Management of fetal SCTs
Management of most fetal SCTs involves watch and wait, also known as expectant management. An often used decision tree is as follows:
- Perform detailed ultrasound exam including fetal echocardiogram and Doppler flow analysis
- If fetal high output failure, placentomegaly, or hydrops
- If fetus not mature, perform pregnancy termination or fetal intervention
- Else fetus mature, perform emergency Cesarean section
- Else no emergent problems, perform serial non-stress tests and ultrasound biophysical profiles and plan delivery
- If emergent problems develop, return to top of decision tree
- Else if SCT over 5–10cm or polyhydramnios, perform early (37 weeks gestation) elective Cesarean section
- Else SCT small and no complications, permit term spontaneous vaginal delivery
- If fetal high output failure, placentomegaly, or hydrops
Emergent problems include maternal mirror syndrome, polyhydramnios, and preterm labor. Poor management decisions, including interventions that are either premature or delayed, can have dire consequences.[1][2]
In many cases, a fetus with a small SCT (under 5 or 10 cm) may be delivered vaginally.[3][4][5][6]
Treatment
The preferred first treatment for SCT is complete surgical removal (ie, complete resection). The preferred approach to a small SCT is through the perineum; a large SCT may require an additional approach through the abdomen. Resection should include the coccyx and may also include portions of the sacrum.

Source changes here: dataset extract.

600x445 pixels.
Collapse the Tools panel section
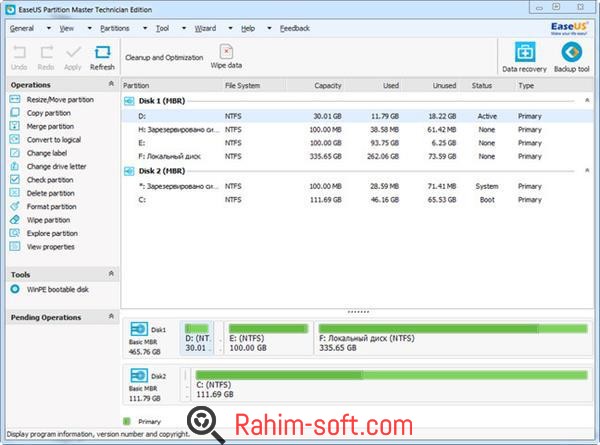click(110, 273)
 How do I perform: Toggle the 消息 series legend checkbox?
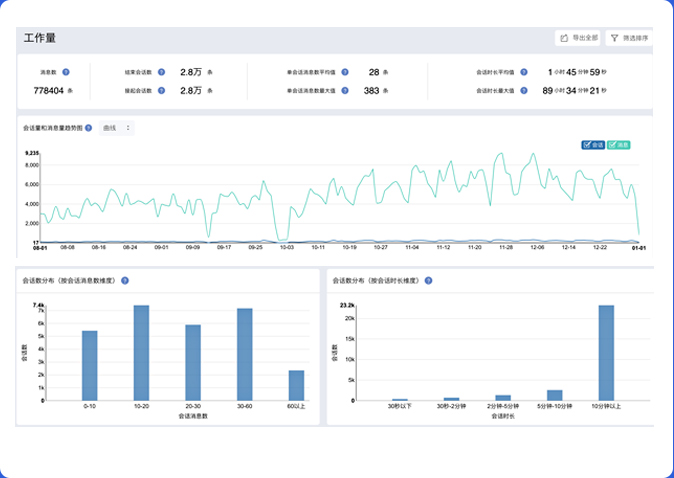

The surgery should include reattachment of the small muscles and ligaments formerly attached to the coccyx, in effect reconstructing the posterior perineum.
SCTs are classified morphologically according to how much of them is outside or inside the body:
- Altman Type I — entirely external, sometimes attached to the body only by a narrow stalk
- Altman Type II
- Altman Type III
- Altman Type IV — entirely internal; this is a presacral teratoma
The Altman Type has a significant influence on management, surgical approach, and complications of SCT. Serial ultrasound and MRI monitoring of SCTs in fetuses in utero has demonstrated that the Altman Type can change over time.
Regardless of location in the body, teratomas are classified according to a cancer staging system. This indicates whether chemotherapy or radiation therapy may be needed.
References
- ↑ Mazneĭkova V, Dimitrova V (1999). "[Prenatal ultrasonographic diagnosis of four cases of sacrococcygeal teratoma]". Akusherstvo i ginekologii͡a (in Bulgarian). 38 (1): 64–9. PMID 11965727.
- ↑ Sheil AT, Collins KA (2007). "Fatal birth trauma due to an undiagnosed abdominal teratoma: case report and review of the literature". The American journal of forensic medicine and pathology : official publication of the National Association of Medical Examiners. 28 (2): 121–7. doi:10.1097/01.paf.0000257373.91126.0d. PMID 17525561.
- ↑ Anteby EY, Yagel S (2003). "Route of delivery of fetuses with structural anomalies". Eur. J. Obstet. Gynecol. Reprod. Biol. 106 (1): 5–9. PMID 12475573.
- ↑ Ruangtrakool R, Nitipon A, Laohapensang M; et al. (2001). "Sacrococcygeal teratoma: 25 year experience". Journal of the Medical Association of Thailand = Chotmaihet thangphaet. 84 (2): 265–73. PMID 11336088.
- ↑ McCurdy CM, Seeds JW (1993). "Route of delivery of infants with congenital anomalies". Clinics in perinatology. 20 (1): 81–106. PMID 8458172.
- ↑ Kainer F, Winter R, Hofmann HM, Karpf EF (1990). "[Sacrococcygeal teratoma. Prenatal diagnosis and prognosis]". Zentralblatt für Gynäkologie (in German). 112 (10): 609–16. PMID 2205995.